__Required task__:
Keep going with the text on Andrei Cherkasov's tennis career, starting right after its last sentence.

__Text segment__:
━━━━

Andrei Gennadievich Cherkasov (; born 4 July 1970) is a former professional tennis player from Russia.

Career
Born in Ufa, Soviet Union, Cherkasov first came to the tennis world's attention as an outstanding junior player. In 1987, he was ranked the World No. 3 junior player and finished runner-up in the boys' singles at the US Open (lost to David Wheaton in the final).

Cherkasov turned professional in 1988. In 1990, Cherkasov claimed his first top-level singles titles when he won the inaugural Kremlin Cup in Moscow, defeating Tim Mayotte in the final 6–2, 6–1. He also reached the quarter-finals of the 1990 Australian Open and US Open.

In June 1991 Cherkasov reached his career-high singles ranking of World No. 13. In November he successfully defended his Kremlin Cup title, saving two match points in a 7–6, 3–6, 7–6 win in the final against Jakob Hlasek.

In 1992, Cherkasov was a quarter-finalist at the French Open and won a men's singles bronze medal at the Olympic Games in Barcelona, notably rallying from 2 sets down to beat Pete Sampras in the third round.

━━━━

__Data section__:
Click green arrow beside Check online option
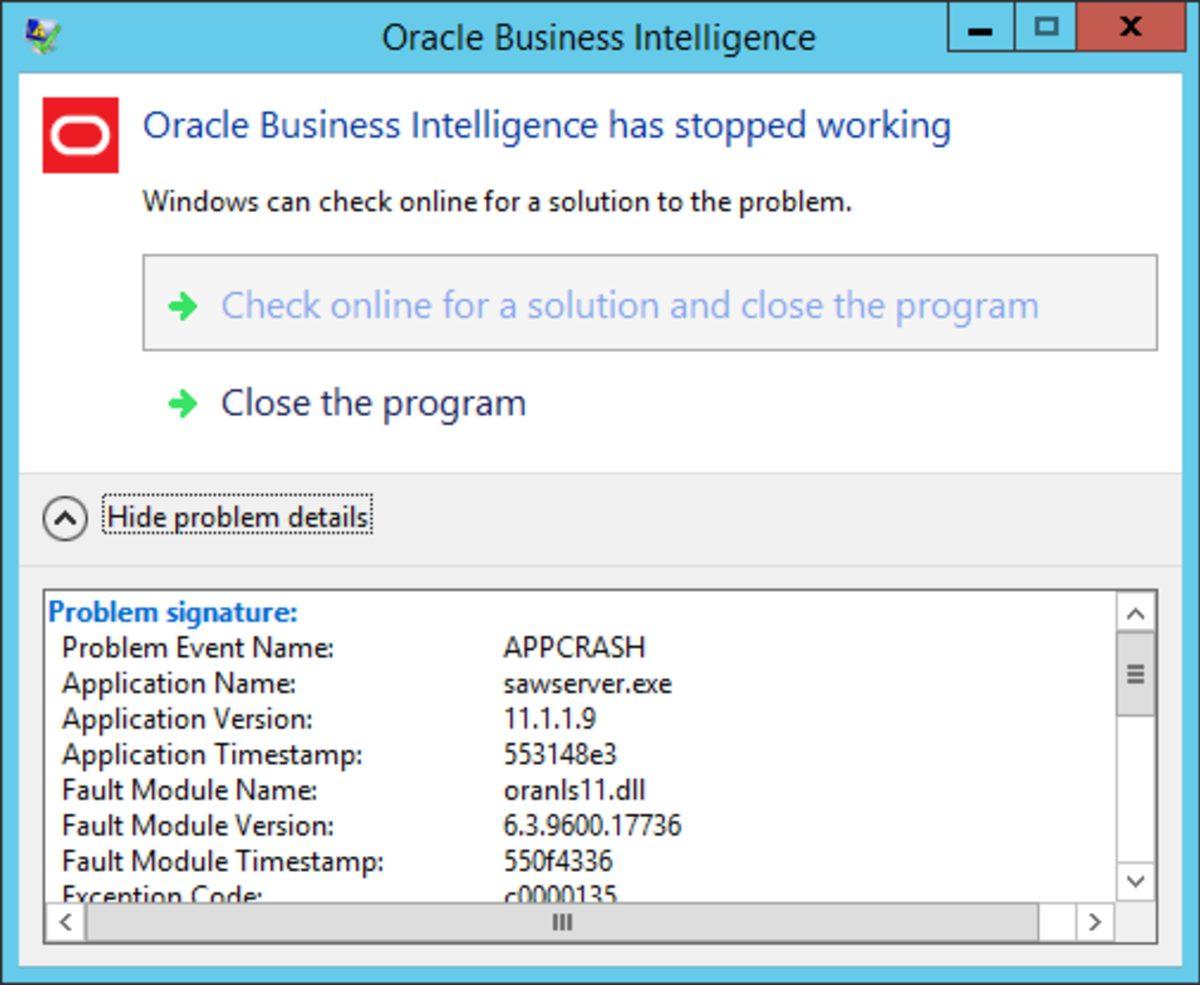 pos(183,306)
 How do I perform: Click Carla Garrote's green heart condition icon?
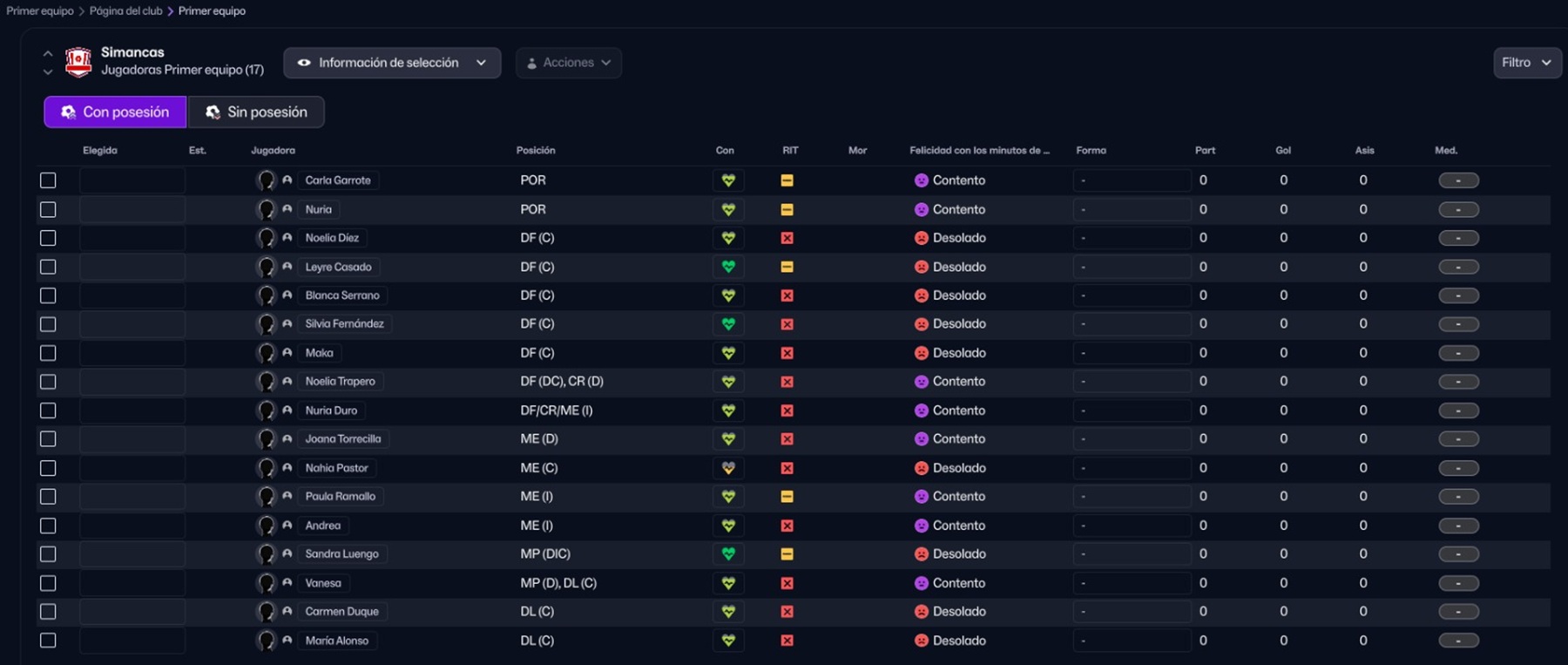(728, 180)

━━━━

__Answer to this exercise__:
In 1993, Cherkasov saved three match points in 3-hour, 54-minute quarter-final victory over Italy's Andrea Gaudenzi at Tel Aviv, to win 6–7, 7–6, 7–5 in what was the longest best-of-three set match in tour history.

In the end, his two victories at the Kremlin Cup in Moscow proved to be the only top-level titles of Cherkasov's career. He retired from the professional tour in 2000, having earned prize-money totalling $2,259,875.

ATP career finals

Singles: 6 (2 titles, 4 runner-ups)

Doubles: 2 (2 runners-up)

ATP Challenger and ITF Futures finals

Singles: 9 (5–4)

Doubles: 7 (3–4)

Junior Grand Slam finals

Singles: 1 (1 runner-up)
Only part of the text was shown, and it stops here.